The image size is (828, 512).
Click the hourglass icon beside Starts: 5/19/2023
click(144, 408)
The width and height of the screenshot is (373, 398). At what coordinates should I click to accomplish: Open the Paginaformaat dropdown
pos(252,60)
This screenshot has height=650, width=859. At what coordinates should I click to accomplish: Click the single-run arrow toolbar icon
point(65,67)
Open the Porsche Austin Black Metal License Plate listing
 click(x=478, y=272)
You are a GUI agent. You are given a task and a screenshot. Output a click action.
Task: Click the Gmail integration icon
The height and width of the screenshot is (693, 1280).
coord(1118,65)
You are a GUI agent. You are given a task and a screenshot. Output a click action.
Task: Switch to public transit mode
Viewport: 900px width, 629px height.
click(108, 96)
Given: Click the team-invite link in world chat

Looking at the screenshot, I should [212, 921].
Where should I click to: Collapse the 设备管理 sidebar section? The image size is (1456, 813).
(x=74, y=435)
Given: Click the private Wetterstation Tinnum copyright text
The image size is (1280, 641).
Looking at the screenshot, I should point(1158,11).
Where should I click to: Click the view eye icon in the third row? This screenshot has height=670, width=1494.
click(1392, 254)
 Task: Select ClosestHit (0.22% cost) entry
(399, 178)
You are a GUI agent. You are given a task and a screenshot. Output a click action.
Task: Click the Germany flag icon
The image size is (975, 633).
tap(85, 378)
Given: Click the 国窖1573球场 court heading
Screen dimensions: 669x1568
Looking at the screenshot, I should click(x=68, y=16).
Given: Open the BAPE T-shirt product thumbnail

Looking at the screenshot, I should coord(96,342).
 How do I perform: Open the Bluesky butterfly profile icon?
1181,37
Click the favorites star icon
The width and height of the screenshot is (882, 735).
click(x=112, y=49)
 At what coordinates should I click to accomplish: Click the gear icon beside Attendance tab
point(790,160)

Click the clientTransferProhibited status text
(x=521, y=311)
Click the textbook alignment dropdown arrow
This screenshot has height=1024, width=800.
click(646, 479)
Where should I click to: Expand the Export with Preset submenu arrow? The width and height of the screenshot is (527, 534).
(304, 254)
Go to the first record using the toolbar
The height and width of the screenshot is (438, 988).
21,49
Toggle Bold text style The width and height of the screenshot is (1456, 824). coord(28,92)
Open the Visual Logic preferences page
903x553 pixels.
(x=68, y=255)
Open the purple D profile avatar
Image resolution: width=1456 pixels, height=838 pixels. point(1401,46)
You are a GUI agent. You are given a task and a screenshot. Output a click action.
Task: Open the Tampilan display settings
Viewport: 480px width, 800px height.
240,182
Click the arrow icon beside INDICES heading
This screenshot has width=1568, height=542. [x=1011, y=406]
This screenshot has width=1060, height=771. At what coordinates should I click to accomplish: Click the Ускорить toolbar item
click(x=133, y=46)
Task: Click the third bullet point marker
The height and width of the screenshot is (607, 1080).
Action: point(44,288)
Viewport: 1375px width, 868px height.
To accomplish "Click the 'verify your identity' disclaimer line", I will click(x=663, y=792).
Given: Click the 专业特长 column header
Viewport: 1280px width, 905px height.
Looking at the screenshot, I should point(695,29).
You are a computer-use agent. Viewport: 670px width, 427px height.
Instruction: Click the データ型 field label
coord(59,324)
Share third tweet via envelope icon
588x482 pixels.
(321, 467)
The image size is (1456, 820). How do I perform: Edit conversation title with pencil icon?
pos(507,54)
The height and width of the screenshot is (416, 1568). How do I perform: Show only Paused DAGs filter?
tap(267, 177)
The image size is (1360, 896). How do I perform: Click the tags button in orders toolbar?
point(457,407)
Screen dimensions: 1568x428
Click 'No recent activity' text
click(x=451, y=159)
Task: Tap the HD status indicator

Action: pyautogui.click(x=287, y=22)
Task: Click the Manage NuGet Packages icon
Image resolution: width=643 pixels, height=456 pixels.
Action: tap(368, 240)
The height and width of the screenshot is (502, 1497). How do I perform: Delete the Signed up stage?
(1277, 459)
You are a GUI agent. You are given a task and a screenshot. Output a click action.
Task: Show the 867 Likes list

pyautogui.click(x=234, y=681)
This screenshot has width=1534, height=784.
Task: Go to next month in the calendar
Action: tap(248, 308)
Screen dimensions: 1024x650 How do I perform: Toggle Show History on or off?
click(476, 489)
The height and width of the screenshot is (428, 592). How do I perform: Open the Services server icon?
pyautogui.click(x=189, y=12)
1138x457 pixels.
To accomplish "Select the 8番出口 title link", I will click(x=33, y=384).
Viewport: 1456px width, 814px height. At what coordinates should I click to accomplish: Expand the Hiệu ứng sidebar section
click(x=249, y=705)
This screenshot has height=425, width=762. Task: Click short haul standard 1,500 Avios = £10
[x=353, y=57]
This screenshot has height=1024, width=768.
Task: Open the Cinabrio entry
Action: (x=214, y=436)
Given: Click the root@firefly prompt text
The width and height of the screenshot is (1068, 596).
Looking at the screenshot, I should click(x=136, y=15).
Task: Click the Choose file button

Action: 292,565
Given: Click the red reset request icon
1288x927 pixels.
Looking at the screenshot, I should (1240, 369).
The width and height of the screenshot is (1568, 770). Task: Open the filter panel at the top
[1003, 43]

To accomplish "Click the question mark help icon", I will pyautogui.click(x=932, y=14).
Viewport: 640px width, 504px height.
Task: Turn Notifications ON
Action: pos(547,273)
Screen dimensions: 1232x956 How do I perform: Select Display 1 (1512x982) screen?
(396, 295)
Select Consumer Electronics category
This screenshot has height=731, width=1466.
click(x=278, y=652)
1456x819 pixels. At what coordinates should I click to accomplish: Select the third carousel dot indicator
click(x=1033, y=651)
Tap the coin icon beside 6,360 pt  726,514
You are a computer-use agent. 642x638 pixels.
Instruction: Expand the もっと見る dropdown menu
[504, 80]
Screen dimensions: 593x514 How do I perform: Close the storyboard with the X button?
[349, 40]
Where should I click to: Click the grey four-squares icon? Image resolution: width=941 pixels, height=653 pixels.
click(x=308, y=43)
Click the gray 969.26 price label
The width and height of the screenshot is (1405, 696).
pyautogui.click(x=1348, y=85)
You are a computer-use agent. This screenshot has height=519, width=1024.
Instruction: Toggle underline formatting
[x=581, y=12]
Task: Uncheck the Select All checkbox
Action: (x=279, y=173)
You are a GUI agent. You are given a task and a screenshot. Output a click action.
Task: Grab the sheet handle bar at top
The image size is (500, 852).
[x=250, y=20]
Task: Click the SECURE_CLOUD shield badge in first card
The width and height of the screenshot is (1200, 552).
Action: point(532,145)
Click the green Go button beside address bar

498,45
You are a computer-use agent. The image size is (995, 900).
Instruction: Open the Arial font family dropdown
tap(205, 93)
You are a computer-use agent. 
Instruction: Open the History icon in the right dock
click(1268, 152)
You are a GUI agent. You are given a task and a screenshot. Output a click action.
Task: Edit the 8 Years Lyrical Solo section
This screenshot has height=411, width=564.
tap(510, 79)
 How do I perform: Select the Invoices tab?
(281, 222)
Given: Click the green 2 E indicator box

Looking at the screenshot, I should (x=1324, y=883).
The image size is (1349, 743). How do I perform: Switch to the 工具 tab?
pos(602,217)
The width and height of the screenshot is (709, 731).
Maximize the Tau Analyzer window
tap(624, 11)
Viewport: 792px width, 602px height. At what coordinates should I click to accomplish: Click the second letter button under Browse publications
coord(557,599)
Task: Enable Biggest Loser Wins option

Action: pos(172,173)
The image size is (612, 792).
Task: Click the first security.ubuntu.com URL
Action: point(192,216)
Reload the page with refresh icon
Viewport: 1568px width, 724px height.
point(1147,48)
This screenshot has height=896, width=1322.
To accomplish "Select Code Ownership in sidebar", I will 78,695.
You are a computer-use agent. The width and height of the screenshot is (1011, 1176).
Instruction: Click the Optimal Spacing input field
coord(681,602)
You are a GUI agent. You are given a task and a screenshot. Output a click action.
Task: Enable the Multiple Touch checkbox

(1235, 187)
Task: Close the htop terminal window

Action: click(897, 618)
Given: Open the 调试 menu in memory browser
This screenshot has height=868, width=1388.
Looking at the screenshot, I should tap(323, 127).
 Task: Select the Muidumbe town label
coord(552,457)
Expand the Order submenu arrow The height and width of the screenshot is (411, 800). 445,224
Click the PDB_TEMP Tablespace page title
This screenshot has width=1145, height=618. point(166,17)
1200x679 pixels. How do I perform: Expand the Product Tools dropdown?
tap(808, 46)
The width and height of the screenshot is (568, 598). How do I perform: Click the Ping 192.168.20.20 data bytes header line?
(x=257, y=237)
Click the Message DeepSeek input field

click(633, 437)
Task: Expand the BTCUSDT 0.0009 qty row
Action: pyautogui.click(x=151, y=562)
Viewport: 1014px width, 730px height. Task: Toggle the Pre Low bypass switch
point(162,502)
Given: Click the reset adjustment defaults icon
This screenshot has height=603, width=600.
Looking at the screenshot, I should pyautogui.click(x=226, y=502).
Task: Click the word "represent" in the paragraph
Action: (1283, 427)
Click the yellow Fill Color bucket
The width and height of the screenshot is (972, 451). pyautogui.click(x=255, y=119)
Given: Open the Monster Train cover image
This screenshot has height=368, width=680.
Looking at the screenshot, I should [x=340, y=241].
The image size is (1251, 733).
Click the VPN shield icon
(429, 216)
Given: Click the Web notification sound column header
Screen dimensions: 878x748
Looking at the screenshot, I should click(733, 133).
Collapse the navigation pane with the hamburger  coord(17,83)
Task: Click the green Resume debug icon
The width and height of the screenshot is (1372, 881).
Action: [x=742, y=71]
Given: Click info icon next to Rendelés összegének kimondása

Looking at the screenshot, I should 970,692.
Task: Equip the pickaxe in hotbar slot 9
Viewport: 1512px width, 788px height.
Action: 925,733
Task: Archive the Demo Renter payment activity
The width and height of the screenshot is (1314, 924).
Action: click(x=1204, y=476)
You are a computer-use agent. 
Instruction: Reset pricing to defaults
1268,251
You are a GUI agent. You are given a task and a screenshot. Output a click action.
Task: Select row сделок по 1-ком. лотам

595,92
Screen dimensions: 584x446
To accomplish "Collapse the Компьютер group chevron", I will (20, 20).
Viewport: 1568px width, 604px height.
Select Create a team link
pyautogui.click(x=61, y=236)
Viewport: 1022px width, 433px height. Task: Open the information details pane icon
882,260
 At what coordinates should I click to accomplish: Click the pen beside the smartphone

Exercise prompt
Can you edit the records from the line with "Expand the Order" up to and including the line with "Action: [x=742, y=71]", giving only those lines back with "hamburger" changed to "menu icon" and nothing else altered?

Answer to the exercise
Expand the Order submenu arrow The height and width of the screenshot is (411, 800). 445,224
Click the PDB_TEMP Tablespace page title
This screenshot has width=1145, height=618. point(166,17)
1200x679 pixels. How do I perform: Expand the Product Tools dropdown?
tap(808, 46)
The width and height of the screenshot is (568, 598). How do I perform: Click the Ping 192.168.20.20 data bytes header line?
(x=257, y=237)
Click the Message DeepSeek input field

click(633, 437)
Task: Expand the BTCUSDT 0.0009 qty row
Action: pyautogui.click(x=151, y=562)
Viewport: 1014px width, 730px height. Task: Toggle the Pre Low bypass switch
point(162,502)
Given: Click the reset adjustment defaults icon
This screenshot has height=603, width=600.
Looking at the screenshot, I should pyautogui.click(x=226, y=502).
Task: Click the word "represent" in the paragraph
Action: (1283, 427)
Click the yellow Fill Color bucket
The width and height of the screenshot is (972, 451). pyautogui.click(x=255, y=119)
Given: Open the Monster Train cover image
This screenshot has height=368, width=680.
Looking at the screenshot, I should [x=340, y=241].
The image size is (1251, 733).
Click the VPN shield icon
(429, 216)
Given: Click the Web notification sound column header
Screen dimensions: 878x748
Looking at the screenshot, I should click(733, 133).
Collapse the navigation pane with the menu icon  coord(17,83)
Task: Click the green Resume debug icon
The width and height of the screenshot is (1372, 881).
Action: [x=742, y=71]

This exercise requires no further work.